┌─ Dataset rows

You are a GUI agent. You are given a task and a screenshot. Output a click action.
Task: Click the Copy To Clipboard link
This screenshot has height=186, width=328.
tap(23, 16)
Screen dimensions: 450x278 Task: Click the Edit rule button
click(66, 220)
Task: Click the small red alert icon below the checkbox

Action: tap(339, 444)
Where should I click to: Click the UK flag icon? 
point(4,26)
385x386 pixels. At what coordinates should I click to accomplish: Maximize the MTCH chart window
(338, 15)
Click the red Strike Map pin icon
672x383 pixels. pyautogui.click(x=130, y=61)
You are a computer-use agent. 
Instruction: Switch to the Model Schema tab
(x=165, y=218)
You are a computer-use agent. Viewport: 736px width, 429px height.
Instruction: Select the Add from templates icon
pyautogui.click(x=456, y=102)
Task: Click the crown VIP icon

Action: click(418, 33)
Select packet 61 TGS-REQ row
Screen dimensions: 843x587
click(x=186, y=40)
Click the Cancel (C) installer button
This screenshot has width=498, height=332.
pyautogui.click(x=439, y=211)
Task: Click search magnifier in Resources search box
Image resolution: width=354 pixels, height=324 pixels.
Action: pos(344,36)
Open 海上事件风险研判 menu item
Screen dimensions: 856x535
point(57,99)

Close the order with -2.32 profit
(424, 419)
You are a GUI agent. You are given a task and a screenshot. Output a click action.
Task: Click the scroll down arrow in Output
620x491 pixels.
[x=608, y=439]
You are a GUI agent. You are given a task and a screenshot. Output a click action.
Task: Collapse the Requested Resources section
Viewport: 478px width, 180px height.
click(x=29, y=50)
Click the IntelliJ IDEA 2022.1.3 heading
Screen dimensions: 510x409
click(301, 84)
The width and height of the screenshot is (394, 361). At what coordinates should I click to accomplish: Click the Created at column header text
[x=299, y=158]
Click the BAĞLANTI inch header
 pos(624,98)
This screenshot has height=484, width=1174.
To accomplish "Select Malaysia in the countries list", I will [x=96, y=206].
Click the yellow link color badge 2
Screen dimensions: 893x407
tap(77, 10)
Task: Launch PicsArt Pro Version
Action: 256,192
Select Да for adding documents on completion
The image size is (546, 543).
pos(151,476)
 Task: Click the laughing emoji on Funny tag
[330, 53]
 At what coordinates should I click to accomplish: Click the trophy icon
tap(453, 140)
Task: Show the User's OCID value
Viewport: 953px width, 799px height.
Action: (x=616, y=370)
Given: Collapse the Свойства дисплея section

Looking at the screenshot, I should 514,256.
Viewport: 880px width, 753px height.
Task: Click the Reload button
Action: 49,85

└─

Arrange every line of the entries above as a numbered list, omitting blank lines.

1. You are a GUI agent. You are given a task and a screenshot. Output a click action.
2. Task: Click the Copy To Clipboard link
3. This screenshot has height=186, width=328.
4. tap(23, 16)
5. Screen dimensions: 450x278 Task: Click the Edit rule button
6. click(66, 220)
7. Task: Click the small red alert icon below the checkbox
8. Action: tap(339, 444)
9. Where should I click to: Click the UK flag icon? 
10. point(4,26)
11. 385x386 pixels. At what coordinates should I click to accomplish: Maximize the MTCH chart window
12. (338, 15)
13. Click the red Strike Map pin icon
14. 672x383 pixels. pyautogui.click(x=130, y=61)
15. You are a computer-use agent. 
16. Instruction: Switch to the Model Schema tab
17. (x=165, y=218)
18. You are a computer-use agent. Viewport: 736px width, 429px height.
19. Instruction: Select the Add from templates icon
20. pyautogui.click(x=456, y=102)
21. Task: Click the crown VIP icon
22. Action: click(418, 33)
23. Select packet 61 TGS-REQ row
24. Screen dimensions: 843x587
25. click(x=186, y=40)
26. Click the Cancel (C) installer button
27. This screenshot has width=498, height=332.
28. pyautogui.click(x=439, y=211)
29. Task: Click search magnifier in Resources search box
30. Image resolution: width=354 pixels, height=324 pixels.
31. Action: pos(344,36)
32. Open 海上事件风险研判 menu item
33. Screen dimensions: 856x535
34. point(57,99)
35. Close the order with -2.32 profit
36. (424, 419)
37. You are a GUI agent. You are given a task and a screenshot. Output a click action.
38. Task: Click the scroll down arrow in Output
39. 620x491 pixels.
40. [x=608, y=439]
41. You are a GUI agent. You are given a task and a screenshot. Output a click action.
42. Task: Collapse the Requested Resources section
43. Viewport: 478px width, 180px height.
44. click(x=29, y=50)
45. Click the IntelliJ IDEA 2022.1.3 heading
46. Screen dimensions: 510x409
47. click(301, 84)
48. The width and height of the screenshot is (394, 361). At what coordinates should I click to accomplish: Click the Created at column header text
49. [x=299, y=158]
50. Click the BAĞLANTI inch header
51.  pos(624,98)
52. This screenshot has height=484, width=1174.
53. To accomplish "Select Malaysia in the countries list", I will [x=96, y=206].
54. Click the yellow link color badge 2
55. Screen dimensions: 893x407
56. tap(77, 10)
57. Task: Launch PicsArt Pro Version
58. Action: 256,192
59. Select Да for adding documents on completion
60. The image size is (546, 543).
61. pos(151,476)
62.  Task: Click the laughing emoji on Funny tag
63. [330, 53]
64.  At what coordinates should I click to accomplish: Click the trophy icon
65. tap(453, 140)
66. Task: Show the User's OCID value
67. Viewport: 953px width, 799px height.
68. Action: (x=616, y=370)
69. Given: Collapse the Свойства дисплея section
70. Looking at the screenshot, I should 514,256.
71. Viewport: 880px width, 753px height.
72. Task: Click the Reload button
73. Action: 49,85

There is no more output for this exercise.